The Wisdom of Fr. Brown

What man is considered the greatest detective in all literature? There is only one answer. Hundreds of detectives have been written into mystery stories, each with their own traits and methods of crime solving, but none are as well-known or idolized as Sir Arthur Conan Doyle’s inimitable Sherlock Holmes. Logically disentangling the most baffling of crimes, Holmes deduced his way into the imaginations of millions of readers and moviegoers. He is the epitome of the rational mystery solver. But is he the greatest detective to have ever lived on paper? Twenty-four years after the creation of Sherlock Holmes, G. K. Chesterton introduced the world to a detective unlike any other in a set of stories entitled The Innocence of Fr. Brown. The opposite of Holmes in nearly every way imaginable, Fr. Brown’s method of detecting is more realistic and much more Christian. While Holmes is a product of the age of science, Fr. Brown is a product of the undying genius of the Christian faith and a response to the limited rationalism of Doyle’s famous detective. 

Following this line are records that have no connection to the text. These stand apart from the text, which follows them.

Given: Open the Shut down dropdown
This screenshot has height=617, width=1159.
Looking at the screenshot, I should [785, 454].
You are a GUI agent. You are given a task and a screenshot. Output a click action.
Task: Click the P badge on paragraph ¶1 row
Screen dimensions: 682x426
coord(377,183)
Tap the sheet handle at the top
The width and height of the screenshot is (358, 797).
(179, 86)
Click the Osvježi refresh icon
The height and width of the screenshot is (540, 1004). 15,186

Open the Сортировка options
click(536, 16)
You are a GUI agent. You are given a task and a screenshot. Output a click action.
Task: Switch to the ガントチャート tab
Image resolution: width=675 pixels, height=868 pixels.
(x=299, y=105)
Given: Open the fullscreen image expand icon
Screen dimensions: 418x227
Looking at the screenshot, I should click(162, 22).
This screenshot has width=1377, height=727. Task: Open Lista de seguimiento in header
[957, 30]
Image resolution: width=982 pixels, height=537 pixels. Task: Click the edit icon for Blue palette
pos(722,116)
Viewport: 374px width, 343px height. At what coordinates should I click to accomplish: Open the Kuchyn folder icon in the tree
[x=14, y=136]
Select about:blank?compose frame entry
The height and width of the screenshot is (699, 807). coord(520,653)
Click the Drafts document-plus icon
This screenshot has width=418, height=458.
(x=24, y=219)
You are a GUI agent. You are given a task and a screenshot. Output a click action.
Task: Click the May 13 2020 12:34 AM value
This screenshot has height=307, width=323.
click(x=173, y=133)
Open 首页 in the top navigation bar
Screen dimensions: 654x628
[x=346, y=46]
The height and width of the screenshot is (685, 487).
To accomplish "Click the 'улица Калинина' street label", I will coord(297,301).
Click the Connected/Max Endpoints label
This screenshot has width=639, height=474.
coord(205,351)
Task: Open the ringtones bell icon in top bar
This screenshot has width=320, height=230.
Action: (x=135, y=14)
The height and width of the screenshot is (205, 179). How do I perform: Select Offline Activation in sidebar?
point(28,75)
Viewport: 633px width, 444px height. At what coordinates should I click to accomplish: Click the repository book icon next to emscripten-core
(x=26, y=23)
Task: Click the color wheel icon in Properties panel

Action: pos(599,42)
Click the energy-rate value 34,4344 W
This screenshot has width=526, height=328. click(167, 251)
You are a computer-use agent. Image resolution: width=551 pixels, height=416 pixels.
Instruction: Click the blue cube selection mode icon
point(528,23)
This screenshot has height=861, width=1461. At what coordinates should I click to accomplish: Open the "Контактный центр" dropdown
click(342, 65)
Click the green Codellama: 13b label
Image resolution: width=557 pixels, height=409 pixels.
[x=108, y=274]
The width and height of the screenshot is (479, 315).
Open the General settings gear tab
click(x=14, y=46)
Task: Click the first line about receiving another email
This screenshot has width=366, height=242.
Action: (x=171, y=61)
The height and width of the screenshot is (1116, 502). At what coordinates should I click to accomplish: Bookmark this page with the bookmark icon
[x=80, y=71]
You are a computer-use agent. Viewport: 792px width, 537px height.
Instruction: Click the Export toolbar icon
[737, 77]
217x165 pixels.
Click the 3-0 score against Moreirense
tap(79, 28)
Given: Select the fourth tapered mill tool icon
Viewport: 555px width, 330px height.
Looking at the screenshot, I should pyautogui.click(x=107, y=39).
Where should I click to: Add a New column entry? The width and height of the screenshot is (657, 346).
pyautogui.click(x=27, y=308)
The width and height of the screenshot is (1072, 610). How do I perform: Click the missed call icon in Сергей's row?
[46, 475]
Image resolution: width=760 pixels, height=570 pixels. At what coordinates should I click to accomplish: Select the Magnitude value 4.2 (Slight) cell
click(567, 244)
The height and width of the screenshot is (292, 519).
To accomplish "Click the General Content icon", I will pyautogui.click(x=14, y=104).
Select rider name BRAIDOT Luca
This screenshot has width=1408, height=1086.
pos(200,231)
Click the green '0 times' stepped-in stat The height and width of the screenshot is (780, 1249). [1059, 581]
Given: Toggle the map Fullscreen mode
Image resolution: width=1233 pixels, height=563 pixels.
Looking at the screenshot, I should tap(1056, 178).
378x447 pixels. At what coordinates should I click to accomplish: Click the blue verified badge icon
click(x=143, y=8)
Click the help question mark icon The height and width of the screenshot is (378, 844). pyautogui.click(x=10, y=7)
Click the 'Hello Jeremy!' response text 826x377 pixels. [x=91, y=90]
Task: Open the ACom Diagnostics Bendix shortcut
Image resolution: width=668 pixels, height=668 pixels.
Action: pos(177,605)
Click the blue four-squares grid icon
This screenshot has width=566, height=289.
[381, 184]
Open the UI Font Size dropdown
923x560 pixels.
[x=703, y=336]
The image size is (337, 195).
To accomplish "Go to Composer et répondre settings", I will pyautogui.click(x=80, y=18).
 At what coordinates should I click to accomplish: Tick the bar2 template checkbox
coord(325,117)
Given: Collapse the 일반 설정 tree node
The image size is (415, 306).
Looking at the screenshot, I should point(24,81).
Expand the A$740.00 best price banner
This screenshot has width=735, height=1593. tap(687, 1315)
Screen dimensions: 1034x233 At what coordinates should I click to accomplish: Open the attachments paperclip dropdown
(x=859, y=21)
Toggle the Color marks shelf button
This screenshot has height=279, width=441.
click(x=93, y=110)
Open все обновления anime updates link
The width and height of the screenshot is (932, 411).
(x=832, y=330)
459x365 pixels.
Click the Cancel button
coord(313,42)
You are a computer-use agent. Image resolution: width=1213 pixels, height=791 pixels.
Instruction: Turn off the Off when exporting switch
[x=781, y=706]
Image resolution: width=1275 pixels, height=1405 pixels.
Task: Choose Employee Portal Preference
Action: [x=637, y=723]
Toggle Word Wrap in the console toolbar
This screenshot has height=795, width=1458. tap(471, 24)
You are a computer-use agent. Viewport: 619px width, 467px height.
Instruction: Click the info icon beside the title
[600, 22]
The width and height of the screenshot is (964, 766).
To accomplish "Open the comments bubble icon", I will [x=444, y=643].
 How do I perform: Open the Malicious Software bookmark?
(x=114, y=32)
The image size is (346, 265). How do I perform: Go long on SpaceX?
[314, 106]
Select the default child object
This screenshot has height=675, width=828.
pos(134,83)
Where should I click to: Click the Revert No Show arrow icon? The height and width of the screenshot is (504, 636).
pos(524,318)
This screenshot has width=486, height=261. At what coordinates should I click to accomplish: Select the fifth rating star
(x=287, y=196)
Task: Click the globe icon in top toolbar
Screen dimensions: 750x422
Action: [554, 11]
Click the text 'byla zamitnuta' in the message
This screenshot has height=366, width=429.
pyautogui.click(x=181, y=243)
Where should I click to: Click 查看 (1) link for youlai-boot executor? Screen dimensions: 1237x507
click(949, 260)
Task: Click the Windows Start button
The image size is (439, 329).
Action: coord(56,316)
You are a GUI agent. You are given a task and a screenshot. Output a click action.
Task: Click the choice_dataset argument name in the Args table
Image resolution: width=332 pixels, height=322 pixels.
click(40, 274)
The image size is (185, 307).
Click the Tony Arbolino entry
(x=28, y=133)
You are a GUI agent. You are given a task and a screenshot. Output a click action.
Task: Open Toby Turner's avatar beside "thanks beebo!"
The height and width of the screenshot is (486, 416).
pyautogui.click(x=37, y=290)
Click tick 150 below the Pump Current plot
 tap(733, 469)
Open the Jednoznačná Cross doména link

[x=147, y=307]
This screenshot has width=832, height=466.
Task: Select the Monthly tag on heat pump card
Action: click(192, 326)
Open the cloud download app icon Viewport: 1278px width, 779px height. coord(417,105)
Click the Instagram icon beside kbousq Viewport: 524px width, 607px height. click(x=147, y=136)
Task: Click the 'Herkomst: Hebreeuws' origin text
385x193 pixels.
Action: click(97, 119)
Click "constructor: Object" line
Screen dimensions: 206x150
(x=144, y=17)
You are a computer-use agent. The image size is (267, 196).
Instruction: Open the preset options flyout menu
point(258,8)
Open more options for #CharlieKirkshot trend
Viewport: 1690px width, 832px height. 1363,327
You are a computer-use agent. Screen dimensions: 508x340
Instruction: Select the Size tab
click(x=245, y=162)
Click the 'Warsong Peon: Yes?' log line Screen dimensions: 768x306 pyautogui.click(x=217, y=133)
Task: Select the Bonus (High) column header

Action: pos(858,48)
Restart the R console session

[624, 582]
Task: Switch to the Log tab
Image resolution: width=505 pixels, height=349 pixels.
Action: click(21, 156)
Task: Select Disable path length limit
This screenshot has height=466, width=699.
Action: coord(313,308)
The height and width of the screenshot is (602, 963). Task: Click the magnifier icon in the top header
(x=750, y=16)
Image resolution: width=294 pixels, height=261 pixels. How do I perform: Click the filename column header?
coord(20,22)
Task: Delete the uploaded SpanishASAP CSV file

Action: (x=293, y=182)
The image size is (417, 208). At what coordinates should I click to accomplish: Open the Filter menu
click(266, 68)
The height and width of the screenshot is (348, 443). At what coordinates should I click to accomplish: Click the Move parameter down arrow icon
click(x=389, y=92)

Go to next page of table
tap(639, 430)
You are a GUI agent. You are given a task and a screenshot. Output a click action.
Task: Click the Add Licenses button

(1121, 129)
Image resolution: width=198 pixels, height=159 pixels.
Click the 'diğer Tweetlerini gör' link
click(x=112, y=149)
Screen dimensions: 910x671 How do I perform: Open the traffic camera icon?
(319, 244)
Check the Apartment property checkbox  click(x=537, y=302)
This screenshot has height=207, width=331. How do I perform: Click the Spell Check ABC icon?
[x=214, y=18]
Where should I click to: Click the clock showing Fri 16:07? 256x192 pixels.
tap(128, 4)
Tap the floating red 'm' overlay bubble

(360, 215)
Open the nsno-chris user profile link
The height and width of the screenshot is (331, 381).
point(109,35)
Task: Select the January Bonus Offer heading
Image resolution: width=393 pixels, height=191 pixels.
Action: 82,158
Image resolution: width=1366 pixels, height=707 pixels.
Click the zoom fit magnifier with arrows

The contrasts between Holmes and Fr. Brown provide insights into their characters. First, Holmes is tall, thin and sallow; Fr. Brown is short, portly and rosy-cheeked. Holmes is a man of science and is indefatigable until a case is solved. Fr. Brown is a cleric, a Roman Catholic priest, and he often plops down on a nearby bench to rest. These contradictory qualities highlight a certain similarity. Holmes is wholly absorbed with his chosen profession. If he is not a detective, he is nothing. Fr. Brown also is absorbed with his profession. Yet, he is first a shepherd of souls and then a detective. Fr. Brown might rest in the midst of a case, but he will never rest when someone’s eternal salvation is at stake. While Holmes disregards the sin and sees only the crime, Fr. Brown views a crime as the effect of sin. Therein lies their
essential difference.

Holmes’ defining quality is his reliance on deductive logic, but it is also his greatest constraint. Reason alone can only go so far, and Holmes stands as a testament to the limits of rational thought. He works from the outside in, using small details to recreate a crime. In contrast, Fr. Brown looks at a man’s life in its entirety and employs his understanding of human nature to discern the reason for the crime. It is as if Holmes builds his puzzles blank side up, relying on the way the pieces fit together to guide him. Fr. Brown works with the image of the completed puzzle in mind, fitting the pieces together according to their color and pattern. Brown’s grasp of a crime is well-rounded, much like his own physique. Holmes, in contrast, is defined by his intellect, and he revels in details. He is limited by his tendency to strict rationalization and is, almost as if to reflect this, thin and sallow in appearance. 

Fr. Brown is a detective unlike any other because he has a keen grasp of human nature. This is the fruit of his extensive experience as a priest in the confessional, which has given him an unparalleled knowledge of the interior darkness that leads to crime. For him, crime is but an expression of sin, the undoing of man. Fr. Brown is not a detective; he is a man whose purpose on earth is to save souls. While Holmes prides himself on being able to distinguish over 140 different kinds of tobacco ash, Fr. Brown has no interest in material trivialities. The only thing that matters to him is whether the criminal smoked or not and whether the criminal lit his cigar with trembling fingers or with a careless indifference. To Brown, the thing of ultimate importance is whether the criminal repents, not of his crime, but of his offense against God. This is the fundamental difference between these two giants of detective fiction. Holmes deals in particulars. Fr. Brown deals with human nature, particularly in the universal darkness we call sin.